Well print makes the next print appear on the same line as the current, while println sticks a line feed in. The " " is just a bunch of spaces to leave a gap.

So whereas your code would give:

voltage1
voltage2
voltage3
voltage1
voltage2
voltage3
voltage1
voltage2
voltage3

Mine would give:

voltage1   voltage2   voltage3
voltage1   voltage2   voltage3
voltage1   voltage2   voltage3
voltage1   voltage2   voltage3

Ahhh, that makes perfect sense now jimbo!. i'm Jim too by the way. So do parenthisees in general when used in other areas do the same thing?.

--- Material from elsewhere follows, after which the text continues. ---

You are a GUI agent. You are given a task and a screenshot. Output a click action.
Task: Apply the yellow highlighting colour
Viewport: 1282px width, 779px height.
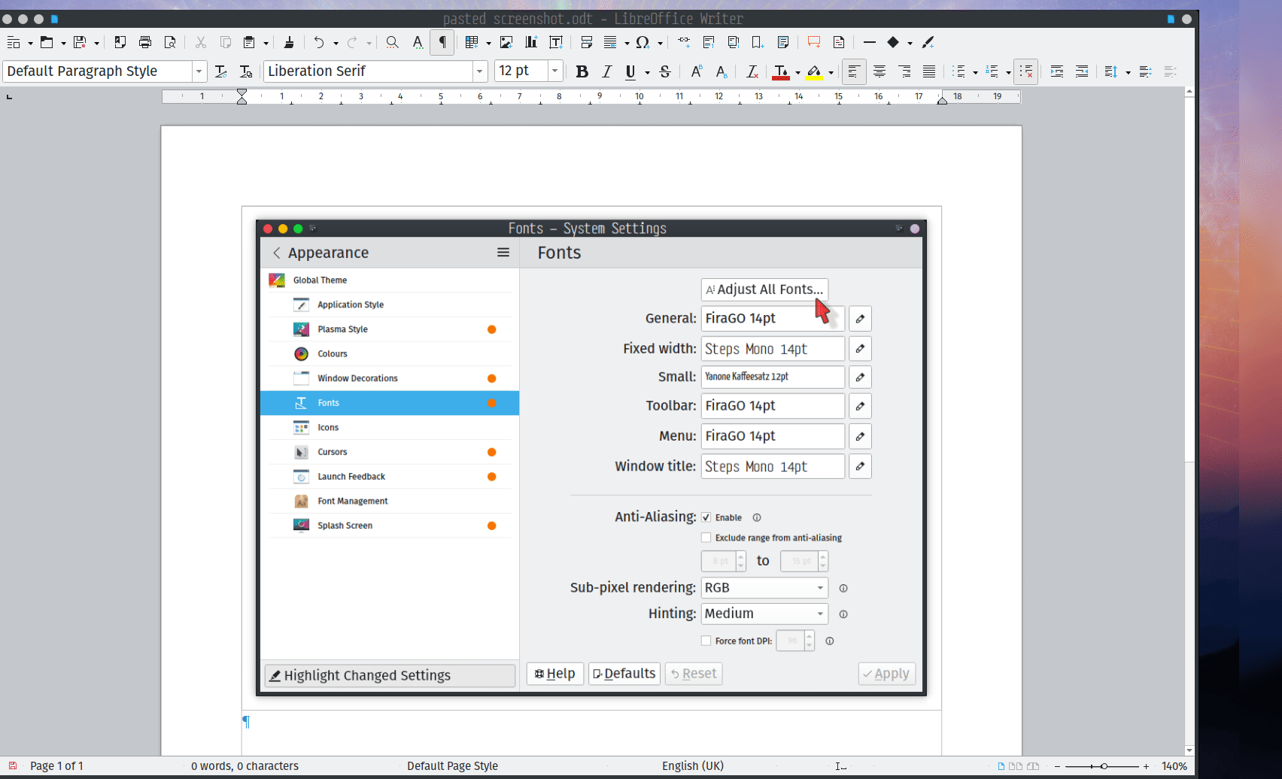(x=813, y=71)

I am now working on adding 2 PWM inputs to the scheme and ohhh God, here we go, an SD card to try and log to in a graph. Already pulling out my hair. Im sure I will be back with my tail dragging on the ground looking for help.

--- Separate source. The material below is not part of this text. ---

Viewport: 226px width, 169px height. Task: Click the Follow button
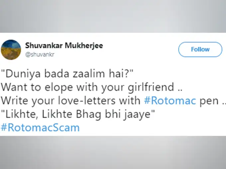coord(200,49)

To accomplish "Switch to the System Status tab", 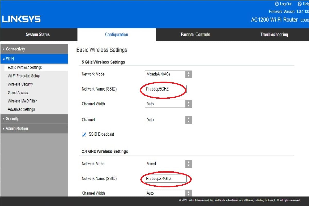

Boltar: You should identify which output is which or it'll just be a bunch of numbers.

char b[30];
sprintf(b, "V0 = %f", voltage0);
Serial.println(b);
sprintf(b, "V1 = %f", voltage1);
Serial.println(b);
sprintf(b, "V2 = %f", voltage2);
Serial.println(b);

We'll just have to assume you haven't tried that, Boltar.

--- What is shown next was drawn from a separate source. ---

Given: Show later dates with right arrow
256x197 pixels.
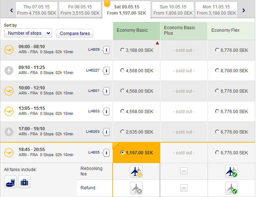Looking at the screenshot, I should coord(244,10).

Some pot/servo test code that prints to the serial monitor (you don’t have to have servos to try).

//zoomkat multi pot/servo test 3-23-13
//includes dead band for testing and limit servo hunting
//view output using the serial monitor

#include <Servo.h> 
Servo myservo1;  //declare servos
Servo myservo2;
Servo myservo3;
Servo myservo4;
Servo myservo5;

int potpin1 = 0;  //analog input pin A0
int potpin2 = 1;
int potpin3 = 2;
int potpin4 = 3;
int potpin5 = 4;

int newval1, oldval1;  //pot input values
int newval2, oldval2;
int newval3, oldval3;
int newval4, oldval4;
int newval5, oldval5;

void setup() 
{
  Serial.begin(9600);  
  myservo1.attach(2);  
  myservo2.attach(3);
  myservo3.attach(4);
  myservo4.attach(5);
  myservo5.attach(6);
  Serial.println("testing multi pot servo");  
}

void loop()
{ 
  newval1 = analogRead(potpin1);           
  newval1 = map(newval1, 0, 1023, 0, 179); 
  if (newval1 < (oldval1-2) || newval1 > (oldval1+2)){ //dead band 
    myservo1.write(newval1); //position the servo
    Serial.print("1- ");
    Serial.println(newval1); //print the new value for testing 
    oldval1=newval1; //set the current old value
  }

  newval2 = analogRead(potpin2);
  newval2 = map(newval2, 0, 1023, 0, 179);
  if (newval2 < (oldval2-2) || newval2 > (oldval2+2)){  
    myservo2.write(newval2);
    Serial.print("2- ");    
    Serial.println(newval2);
    oldval2=newval2;
  }

  newval3 = analogRead(potpin3);           
  newval3 = map(newval3, 0, 1023, 0, 179); 
  if (newval1 < (oldval1-2) || newval3 > (oldval3+2)){  
    myservo1.write(newval3);
    Serial.print("3- ");
    Serial.println(newval3);
    oldval3=newval3;
  }

  newval4 = analogRead(potpin4);           
  newval4 = map(newval4, 0, 1023, 0, 179); 
  if (newval1 < (oldval1-2) || newval4 > (oldval4+2)){  
    myservo1.write(newval4);
    Serial.print("4- ");
    Serial.println(newval4);
    oldval4=newval4;
  }

  newval5 = analogRead(potpin5);           
  newval5 = map(newval5, 0, 1023, 0, 179); 
  if (newval1 < (oldval1-2) || newval5 > (oldval5+2)){  
    myservo1.write(newval5);
    Serial.print("5- ");
    Serial.println(newval5);
    oldval5=newval5;
  } 
  delay(50);  //to slow loop for testing
}
Servo myservo1;  //declare servos
Servo myservo2;
Servo myservo3;
Servo myservo4;
Servo myservo5;

int potpin1 = 0;  //analog input pin A0
int potpin2 = 1;
int potpin3 = 2;
int potpin4 = 3;
int potpin5 = 4;

If you find yourself writing code like this with variable names with fixed suffixes, and blocks of identical, or near identical code, it's a pretty clear indication that you should read up on arrays and for loops. It'll reduce the effort in writing code, reduce the size of your code and make debugging easier.